[Metin bölümü]
§ §

DECCAL’DEN KORUNMAK İÇİN Deccâl fitnesinden Cenâb-ı Hakk’a sığınmak, Peygamber Efendimiz’in ümmetine yaptığı mühim bir tavsiyedir. Nitekim, Efendimiz -sallâllâhu aleyhi ve sellem- şöyle buyurmuşlardır: “Biriniz teşehhüdü bitirdikten sonra şu duâyı okuyarak dört şeyden Allâh’a sığınsın: “Allâh’ım! Cehennem azâbından, kabir azâbından, hayatın ve ölümün iptilâlarından ve Deccâl fitnesinin şerrinden Sana sığınırım!” (Müslim, Mesâcid, 128)

Ayrıca Resûl-i Ekrem -sallâllâhu aleyhi ve sellem- Efendimiz; “Kehf Sûresi’nin baş tarafından on âyet ezberleyen kimse Deccâl’den korunur.” buyurmuştur. (Müslim, Müsâfirîn, 257; Ebû Dâvûd, Melâhim, 14) Yine kaynaklarda, Kehf Sûresi’nin sonundan on âyet okumanın tavsiye edildiği de kaydedilmektedir. Bu sûrenin baş tarafındaki ilk on âyette Cenâb-ı Hakk’ın zâtını ve sıfatlarını bilmekten söz edilmekte ve O’nun Ashâb-ı Kehf’i zâlim Dakyanus’un şerrinden koruduğu anlatılmaktadır. Muhtemelen bu alâka sebebiyle, Deccâl’i görenlerin, bu sûrenin ilk on âyetini okumaları tavsiye edilmiştir.[16]

Hadîs-i şerîfte Resûlullah -sallâllâhu aleyhi ve sellem- Efendimiz’in; “Sizin adınıza Deccâl’den başka şeylerden daha çok korkuyorum...”[17] buyurmuş olması, esasen îmânı kuvvetli kimseler için Deccâl’in büyük bir tehlike teşkil etmeyeceğine işaret etmektedir. Şu hâlde Deccâl fitnesinden korunabilmek için takvâ ehli bir müslüman olmak, ilmiyle amel eden ihlâslı âlimler yetiştirmek, Kur’ân ve Sünnet istikâmetinde bir hayat yaşamak lâzımdır. Zira ancak böyle kimseler, Cenâb-ı Hakk’ın lûtuf ve ihsânı ile Deccâl denen hilekârın karşısında yer alacaklar, ona mağlûp olmayacaklar ve neticede Cennet’i hak edeceklerdir. Şüphesiz ki Deccâl’i tanımanın en şaşmaz ölçüsü “Kitap ve Sünnet”tir. Dînî bir iddia ile ortaya çıkan insanları dâimâ bu iki ölçüyle mîzân etmek gerekir.

§ §

[Verilen malzeme]
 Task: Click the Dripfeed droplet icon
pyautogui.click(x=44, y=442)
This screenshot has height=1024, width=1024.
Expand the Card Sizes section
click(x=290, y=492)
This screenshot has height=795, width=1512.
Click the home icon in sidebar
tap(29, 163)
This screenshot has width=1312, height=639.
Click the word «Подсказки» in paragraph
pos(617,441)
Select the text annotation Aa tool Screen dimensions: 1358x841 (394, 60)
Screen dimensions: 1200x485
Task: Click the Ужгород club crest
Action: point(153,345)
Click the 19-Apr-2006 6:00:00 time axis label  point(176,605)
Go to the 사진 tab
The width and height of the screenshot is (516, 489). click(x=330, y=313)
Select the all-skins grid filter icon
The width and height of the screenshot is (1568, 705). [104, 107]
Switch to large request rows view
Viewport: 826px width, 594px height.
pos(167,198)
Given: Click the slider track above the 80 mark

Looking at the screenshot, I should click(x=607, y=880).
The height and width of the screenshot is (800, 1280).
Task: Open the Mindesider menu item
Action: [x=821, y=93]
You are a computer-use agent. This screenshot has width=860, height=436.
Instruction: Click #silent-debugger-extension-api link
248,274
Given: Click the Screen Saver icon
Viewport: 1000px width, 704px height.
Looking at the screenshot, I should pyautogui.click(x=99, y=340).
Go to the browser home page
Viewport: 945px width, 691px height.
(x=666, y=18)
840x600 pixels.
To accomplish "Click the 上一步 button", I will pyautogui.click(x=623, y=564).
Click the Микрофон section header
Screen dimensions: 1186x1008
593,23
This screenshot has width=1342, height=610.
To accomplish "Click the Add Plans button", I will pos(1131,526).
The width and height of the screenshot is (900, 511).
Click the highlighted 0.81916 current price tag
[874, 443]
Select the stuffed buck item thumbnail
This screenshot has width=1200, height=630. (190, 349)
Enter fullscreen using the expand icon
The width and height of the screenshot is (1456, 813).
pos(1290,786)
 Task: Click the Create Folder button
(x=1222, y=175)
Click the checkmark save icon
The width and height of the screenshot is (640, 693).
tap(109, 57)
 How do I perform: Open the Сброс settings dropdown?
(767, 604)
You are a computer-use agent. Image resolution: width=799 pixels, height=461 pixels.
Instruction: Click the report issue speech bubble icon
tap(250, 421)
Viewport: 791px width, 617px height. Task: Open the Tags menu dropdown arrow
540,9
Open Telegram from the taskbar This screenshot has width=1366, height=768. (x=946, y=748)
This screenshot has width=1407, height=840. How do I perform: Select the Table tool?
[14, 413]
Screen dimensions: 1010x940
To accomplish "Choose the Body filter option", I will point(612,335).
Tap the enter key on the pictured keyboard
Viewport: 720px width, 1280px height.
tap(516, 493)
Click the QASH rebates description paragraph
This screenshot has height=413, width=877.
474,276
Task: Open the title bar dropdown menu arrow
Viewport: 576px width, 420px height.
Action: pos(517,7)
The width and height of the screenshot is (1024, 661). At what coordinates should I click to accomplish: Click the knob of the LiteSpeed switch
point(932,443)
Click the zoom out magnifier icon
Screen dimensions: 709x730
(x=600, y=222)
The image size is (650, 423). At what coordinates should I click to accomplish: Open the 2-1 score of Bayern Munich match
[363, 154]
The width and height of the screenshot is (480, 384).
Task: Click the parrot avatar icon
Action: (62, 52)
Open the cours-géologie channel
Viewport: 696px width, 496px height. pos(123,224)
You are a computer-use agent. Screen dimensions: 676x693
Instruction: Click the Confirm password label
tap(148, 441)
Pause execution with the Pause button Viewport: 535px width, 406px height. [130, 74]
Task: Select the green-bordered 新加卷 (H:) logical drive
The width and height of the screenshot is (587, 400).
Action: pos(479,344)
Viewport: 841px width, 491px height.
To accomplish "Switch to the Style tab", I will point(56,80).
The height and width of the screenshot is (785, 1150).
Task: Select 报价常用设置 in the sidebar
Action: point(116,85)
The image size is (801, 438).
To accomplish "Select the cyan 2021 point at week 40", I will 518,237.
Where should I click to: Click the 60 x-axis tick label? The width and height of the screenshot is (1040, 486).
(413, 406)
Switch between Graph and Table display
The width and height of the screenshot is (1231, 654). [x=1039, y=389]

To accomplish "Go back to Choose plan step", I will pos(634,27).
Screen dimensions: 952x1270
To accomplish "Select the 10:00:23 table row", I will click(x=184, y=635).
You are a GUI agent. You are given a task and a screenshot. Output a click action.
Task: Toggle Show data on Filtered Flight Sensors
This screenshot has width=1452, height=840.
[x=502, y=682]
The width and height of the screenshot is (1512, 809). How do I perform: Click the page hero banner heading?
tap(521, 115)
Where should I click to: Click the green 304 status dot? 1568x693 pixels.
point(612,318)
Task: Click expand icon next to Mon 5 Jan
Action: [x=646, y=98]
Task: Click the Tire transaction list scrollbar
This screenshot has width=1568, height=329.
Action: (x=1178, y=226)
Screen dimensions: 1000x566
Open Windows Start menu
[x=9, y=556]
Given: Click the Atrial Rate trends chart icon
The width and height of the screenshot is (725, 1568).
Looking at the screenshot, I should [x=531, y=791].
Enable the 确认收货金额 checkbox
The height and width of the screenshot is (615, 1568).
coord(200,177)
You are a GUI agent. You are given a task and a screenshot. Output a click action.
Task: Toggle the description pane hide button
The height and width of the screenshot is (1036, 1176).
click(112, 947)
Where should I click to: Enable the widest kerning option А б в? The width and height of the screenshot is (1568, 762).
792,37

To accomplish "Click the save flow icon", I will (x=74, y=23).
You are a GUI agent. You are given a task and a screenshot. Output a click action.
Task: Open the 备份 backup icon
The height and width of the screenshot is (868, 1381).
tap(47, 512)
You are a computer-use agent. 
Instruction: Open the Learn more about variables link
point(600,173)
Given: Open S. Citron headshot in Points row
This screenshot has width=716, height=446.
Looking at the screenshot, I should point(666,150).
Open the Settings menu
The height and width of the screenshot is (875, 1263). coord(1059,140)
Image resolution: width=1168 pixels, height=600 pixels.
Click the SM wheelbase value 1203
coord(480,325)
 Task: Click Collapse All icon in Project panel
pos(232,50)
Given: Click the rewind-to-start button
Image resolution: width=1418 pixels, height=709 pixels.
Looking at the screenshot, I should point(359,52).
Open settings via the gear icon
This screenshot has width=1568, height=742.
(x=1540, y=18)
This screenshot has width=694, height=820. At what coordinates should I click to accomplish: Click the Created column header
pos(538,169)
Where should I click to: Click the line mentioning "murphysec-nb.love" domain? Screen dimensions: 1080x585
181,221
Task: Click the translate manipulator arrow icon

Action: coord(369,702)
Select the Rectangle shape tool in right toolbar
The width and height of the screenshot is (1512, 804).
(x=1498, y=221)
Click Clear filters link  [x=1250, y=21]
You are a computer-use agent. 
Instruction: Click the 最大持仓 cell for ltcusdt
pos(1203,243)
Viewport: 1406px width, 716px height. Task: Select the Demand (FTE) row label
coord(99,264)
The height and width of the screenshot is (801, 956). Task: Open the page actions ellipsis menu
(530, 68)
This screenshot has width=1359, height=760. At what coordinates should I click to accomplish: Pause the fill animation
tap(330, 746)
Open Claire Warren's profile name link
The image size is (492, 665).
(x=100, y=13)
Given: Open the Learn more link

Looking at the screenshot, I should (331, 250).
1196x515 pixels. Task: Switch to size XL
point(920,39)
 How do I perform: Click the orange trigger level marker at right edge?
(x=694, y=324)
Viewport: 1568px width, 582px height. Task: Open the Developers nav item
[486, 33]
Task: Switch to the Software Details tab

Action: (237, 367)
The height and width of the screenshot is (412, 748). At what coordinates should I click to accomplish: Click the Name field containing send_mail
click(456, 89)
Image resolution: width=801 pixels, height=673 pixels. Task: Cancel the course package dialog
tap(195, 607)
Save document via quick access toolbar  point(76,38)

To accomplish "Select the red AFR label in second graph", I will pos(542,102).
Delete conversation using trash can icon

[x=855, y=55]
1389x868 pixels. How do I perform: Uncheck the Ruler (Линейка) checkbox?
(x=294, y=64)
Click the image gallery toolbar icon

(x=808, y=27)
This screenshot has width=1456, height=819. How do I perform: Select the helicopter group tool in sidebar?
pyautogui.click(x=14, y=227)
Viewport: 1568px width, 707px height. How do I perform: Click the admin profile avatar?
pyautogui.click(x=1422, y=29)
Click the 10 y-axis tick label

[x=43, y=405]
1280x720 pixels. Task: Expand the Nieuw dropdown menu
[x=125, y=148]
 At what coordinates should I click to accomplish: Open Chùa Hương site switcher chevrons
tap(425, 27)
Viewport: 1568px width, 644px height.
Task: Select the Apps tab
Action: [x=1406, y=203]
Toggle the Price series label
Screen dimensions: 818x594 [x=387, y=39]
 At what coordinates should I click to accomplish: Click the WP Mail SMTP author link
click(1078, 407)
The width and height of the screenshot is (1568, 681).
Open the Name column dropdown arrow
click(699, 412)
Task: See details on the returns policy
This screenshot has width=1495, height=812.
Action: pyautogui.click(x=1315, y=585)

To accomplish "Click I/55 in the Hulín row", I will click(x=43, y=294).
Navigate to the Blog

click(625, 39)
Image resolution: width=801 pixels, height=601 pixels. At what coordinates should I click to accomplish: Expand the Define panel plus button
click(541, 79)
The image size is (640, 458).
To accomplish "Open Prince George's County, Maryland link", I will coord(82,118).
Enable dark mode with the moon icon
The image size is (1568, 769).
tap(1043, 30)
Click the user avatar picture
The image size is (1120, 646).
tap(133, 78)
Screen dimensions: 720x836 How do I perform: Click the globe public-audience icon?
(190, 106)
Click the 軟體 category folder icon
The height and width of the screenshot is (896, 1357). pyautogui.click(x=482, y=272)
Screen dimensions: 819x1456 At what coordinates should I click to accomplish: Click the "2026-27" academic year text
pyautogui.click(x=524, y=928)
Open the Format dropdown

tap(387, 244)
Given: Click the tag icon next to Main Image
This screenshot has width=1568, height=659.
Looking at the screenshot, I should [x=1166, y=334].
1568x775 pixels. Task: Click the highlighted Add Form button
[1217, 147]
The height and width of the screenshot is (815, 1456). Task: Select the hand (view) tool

§ §

[Görev tanımı] Deccâl fitnesinden korunmayı anlatan metne, son cümlesinden sonra devam edin. Satırların bu işle hiçbir ilgisi yoktur.

[Alıştırma sonucu]
Resûlullah -sallâllâhu aleyhi ve sellem- Efendimiz’in; “…Eğer Deccâl ben aranızdan ayrıldıktan sonra çıkarsa, artık herkes kendini ona karşı savunup korumalıdır...”[18] buyurması da, her müslümanın dînini iyi bir şekilde öğrenmesi gerektiğini göstermektedir. İslâm’ı iyice öğrenip yaşadıkları takdirde, Deccâl’in büyüğü de küçükleri de müslümanları aldatamayacaktır.

Dipnotlar:

[1] Ayrıca bkz. Tirmizî, Fiten, 59; İbn-i Mâce, Fiten, 33.

[2] Ayrıca bkz. Ahmed ibn-i Hanbel, Müsned, IV, 19-21.

[3] Tirmizî, Zühd, 3; İbn-i Mâce, Fiten, 33.

[4] Buhârî, Fiten, 25; Müslim, Fiten, 84.

[5] Burada şu hususu da belirtelim ki, kıyâmet nasıl bütün Dünya için fevkalâde bir durumsa, kıyâmetin habercileri olan alâmetlerin de fevkalâde yanlarının bulunması gayet tabiîdir. Dolayısıyla kıyâmete yakın, bugünkü tahayyül ve tasavvurların üzerinde olan birtakım hâdiselerin meydana gelecek olmasına şaşırmamak gerekir. Nitekim bundan kırk-elli sene önce tahmin bile edilemeyen şeylerin, ilim ve teknikteki hızlı ilerlemeyle bugün mümkün hâle gelmiş olduğu ortadadır. Âyet-i kerîme ve hadîs-i şerîflerde haber verilen kıyâmet haberleri de vakti gelince mutlakâ gerçekleşecektir. Zira Cenâb-ı Hak için hiçbir güçlük yoktur.

[6] Ayrıca bkz. Buhârî, Fedâilü’l-Medîne 9, 26, 27, Tevhîd 31; İbn-i Mâce, Fiten, 33.

[7] Ayrıca bkz. Tirmizî, Menâkıb, 69; İbn-i Mâce, Fiten, 33.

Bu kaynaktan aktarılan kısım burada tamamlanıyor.